Want to write a regular column for the New York Times? Take an irrelevant aspect of a current event, and try to force it to fit with a piece of literature that you're clearly not literate enough to understand, and mix these things together to create an uneven column that doesn't really make any kind of point!

 

 

Hey, get me, I can drool on my keyboard, too! Now can I get a cushy job not really opining for the nation's dying paper of record???
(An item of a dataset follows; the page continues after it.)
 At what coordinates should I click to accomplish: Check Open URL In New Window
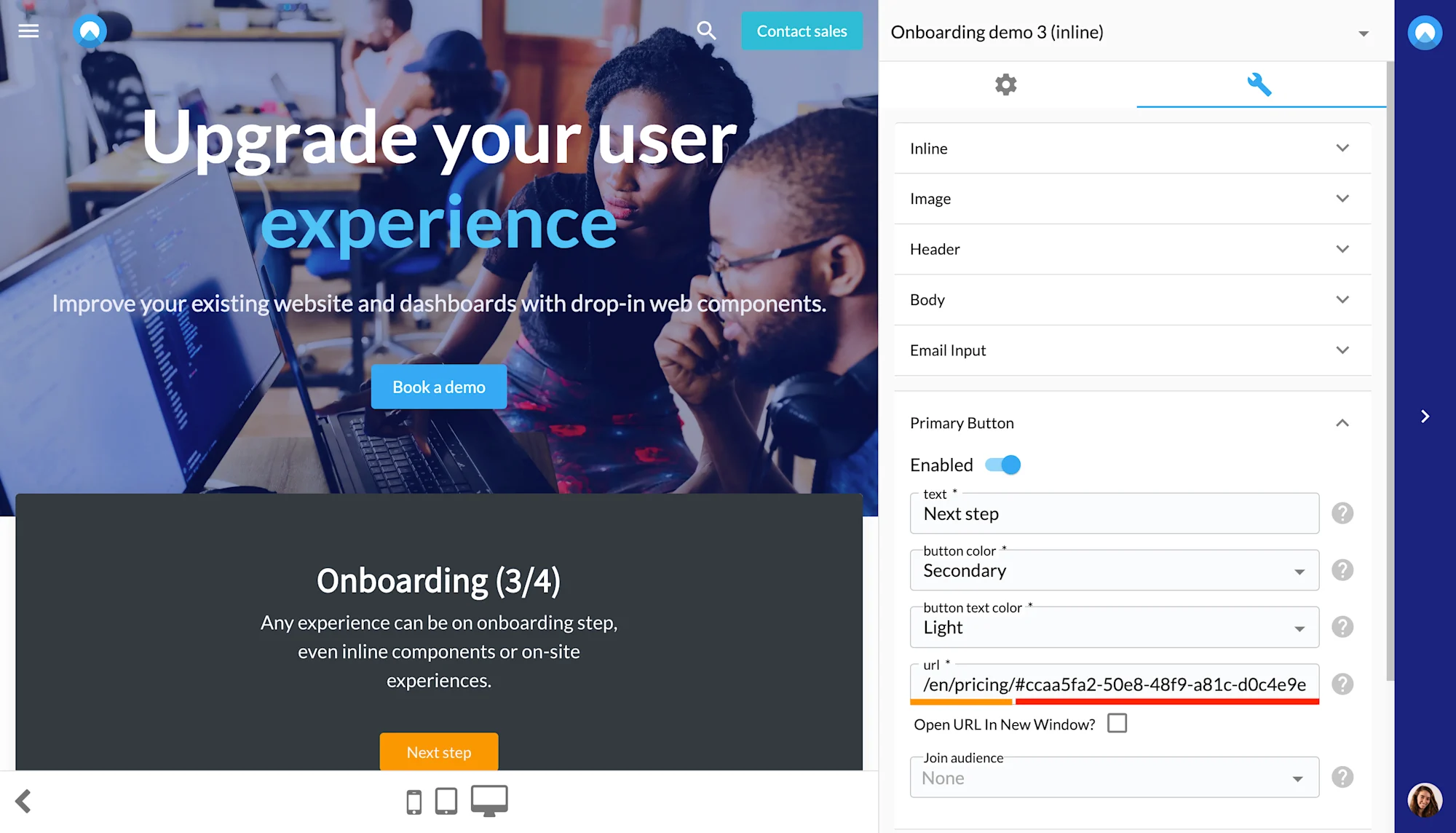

Disintermediate is not a word

By Media Farm on Tue, Mar 3, 2009 10:17 am

… but that doesn't stop Howard Owens, former online strategist for GateHouse Media/Wicked Local, from using it. A lot.

 

Still, Owens explains why GateHouse suddenly shit a brick and sued the Boston Globe for linking their content, and the narrative gives us interesting insight into internet paper battles. See, originally, when the Globe's website (and only growth sector) boston.com linked to GateHouse stories, it drummed up web traffic. GateHouse liked that. Everybody wins!

 

I tried to explain that on the Web the concept of competition is marginal, and that the main goal of a news site publisher was to become a trusted source of news for site visitors. While the GHMNE site got a nice boost and traffic and maybe picked up a few more readers, Boston.com reaped a huge reward, too: It enhanced its credibility as the go-to place for news, regardless of the source.

 

Over the next two years or so, Boston.com linked to WickedLocal.com stories as well as stories on other GHMNE sites many times.

 

 

But when boston.com launched the YourTown sites, GateHouse saw it was edging into the WickedLocal niche (warning: here comes "disintermediate," a word invented to entechulate the weblexicological aspect of Owens prose):

 

No longer was Boston.com acting as a trusted source of culled and curated links, nor as an intention-driven search engine … now it was systematically grabbing substantially every headline and lead from a specific GHMNE site, serving a specific GHMNE community in an effort to be directly competitive. … Boston.com had gone beyond trying to be a trusted source to outright theft of intellectual property (in my opinion).

 

The day I first laid eyes on Boston.com/Newton, I coined the term "substitute home page."

 

What is a substitute home page? It's a page created by a competitor that serves a single purpose: to divert traffic from another publisher's home page. The goal is to disintermediate the competitor's home page in order to become the primary home page for people interested in news for that shared coverage area.

 

A substitute-home-page publisher disintermediates by aggregating not only your content, but also all other available content to create a one-stop start page for people interested in such content.

 

Let's put aside for a moment the fact that the ethics of this are tricky and stride a fine line (while the business practices at boston.com might smell funky, how do you draw that line between a "substitute home page" and a news publisher that wants to be "a trusted source for news"? We see the difference (the fact that boston.com encroached on the Newton Tab's beat instead of using it as a local wire service of sorts), but you're going to have a hard time taking that to court, as GateHouse learned when it sued the New York Times Co. (the Globe's parent company).

 

And, speaking of which, if the New York Times has learned anything from the intellectual webproperty case, it's that what it did was a good idea. Lately, the Times website has been linking to its own local brethren more and more … over the weekend, pretty much all of the weather-related links were from boston.com.

 

 

Oh, and just so our ass is covered, please check out Owens' original post about the GateHouse case on his original website. It's actually really interesting … plus, we'd hate for him to sue our ass.